> Records for the task
------------------------

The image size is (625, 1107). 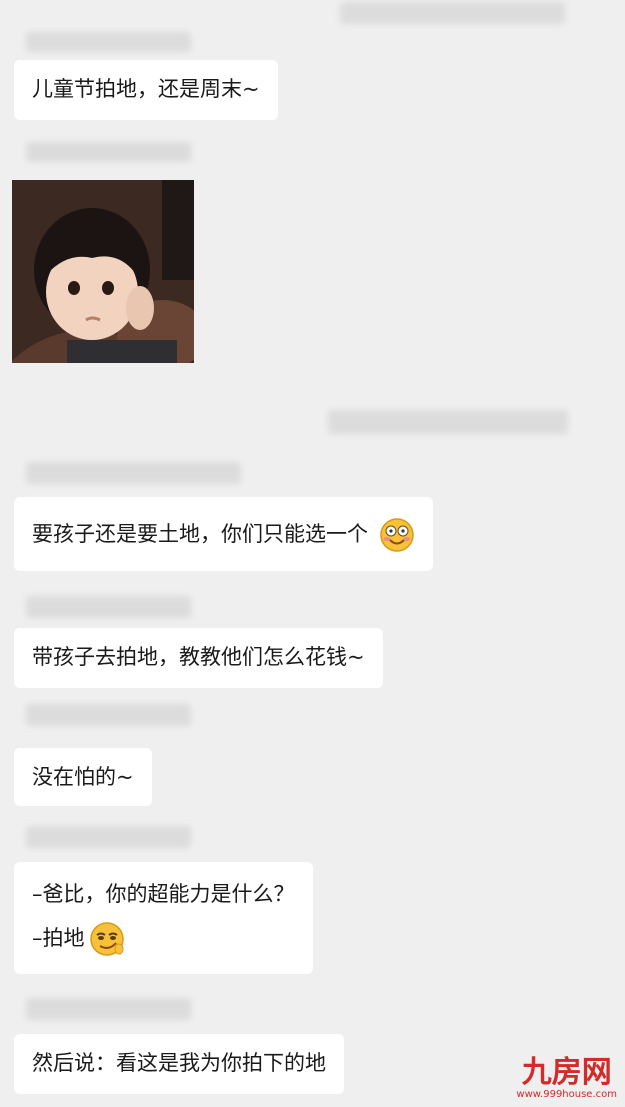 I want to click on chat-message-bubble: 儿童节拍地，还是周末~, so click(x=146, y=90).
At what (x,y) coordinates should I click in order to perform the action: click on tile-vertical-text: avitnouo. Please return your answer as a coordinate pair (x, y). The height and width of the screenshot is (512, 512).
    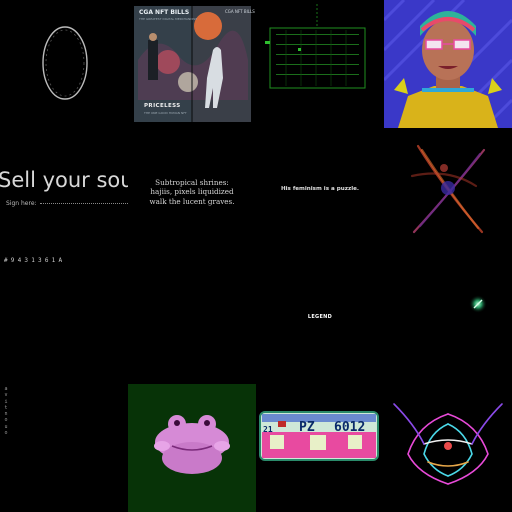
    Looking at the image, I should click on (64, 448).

------------------------

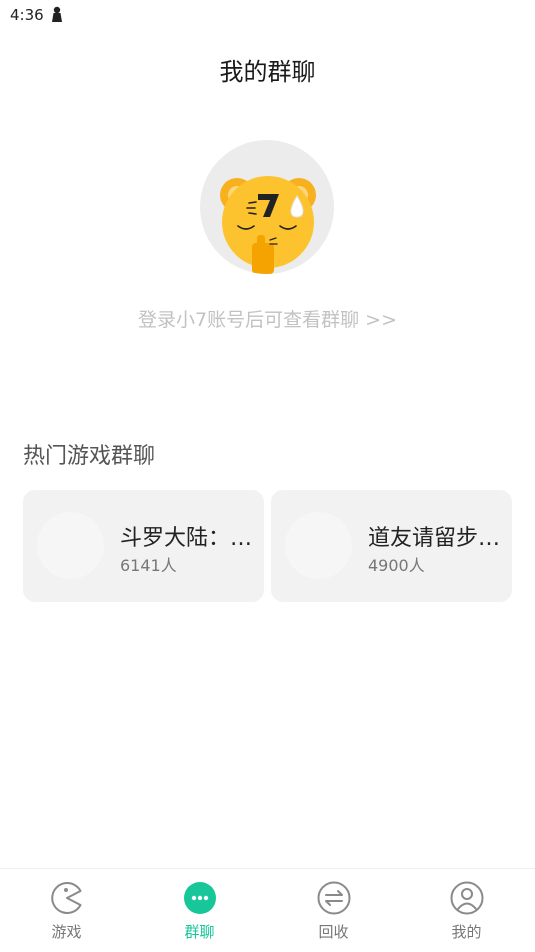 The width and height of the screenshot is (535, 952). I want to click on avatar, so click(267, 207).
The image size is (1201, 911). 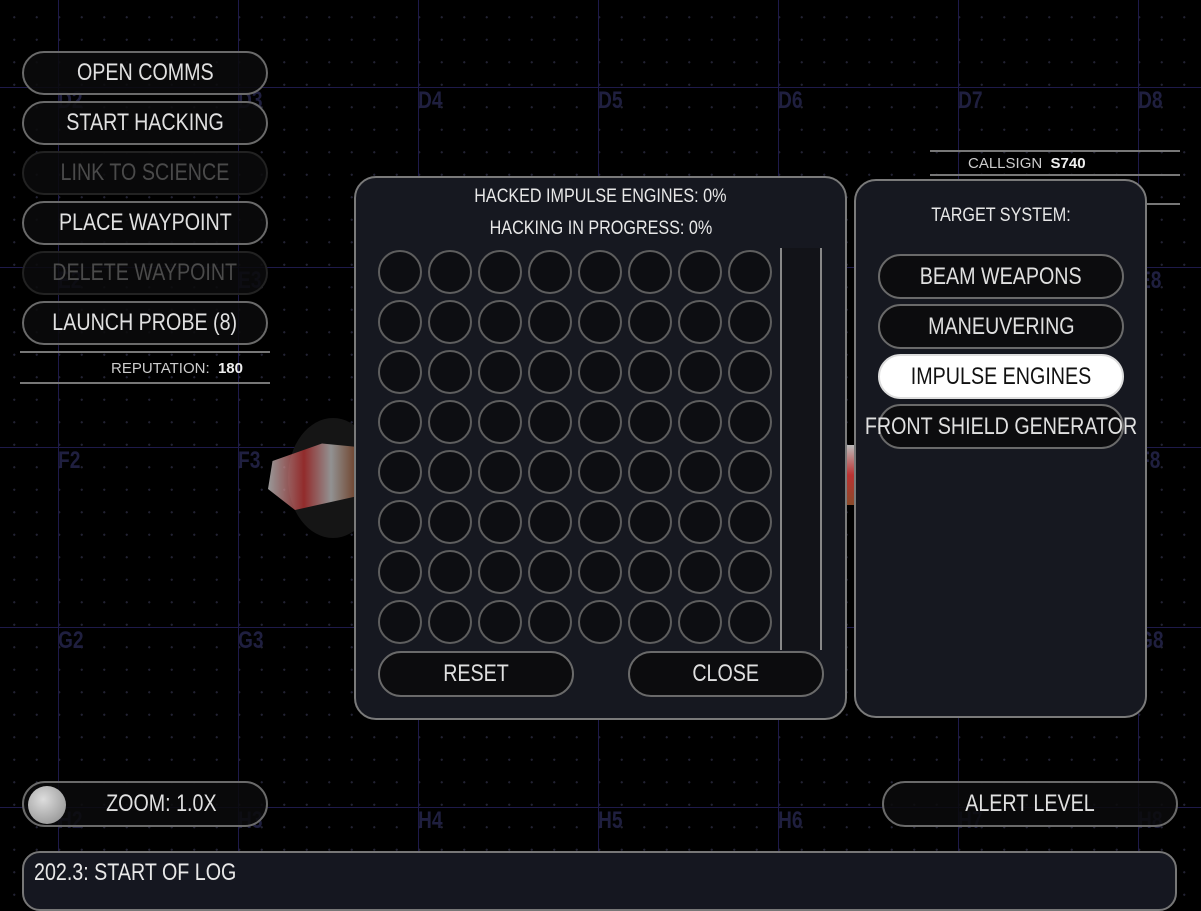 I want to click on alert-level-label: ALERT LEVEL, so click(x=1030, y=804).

------------------------

> Your goal
Rewrite the entries from the line with "At what (x,y)" to the line with "Looking at the", changing "screenshot" to "screen image" and leaving everything else as it is. Give only those lines, without the pictures.

> Answer below
At what (x,y) coordinates should I click in order to perform the action: click on tile-vertical-text: avitnouo. Please return your answer as a coordinate pair (x, y). The height and width of the screen image is (512, 512).
    Looking at the image, I should click on (64, 448).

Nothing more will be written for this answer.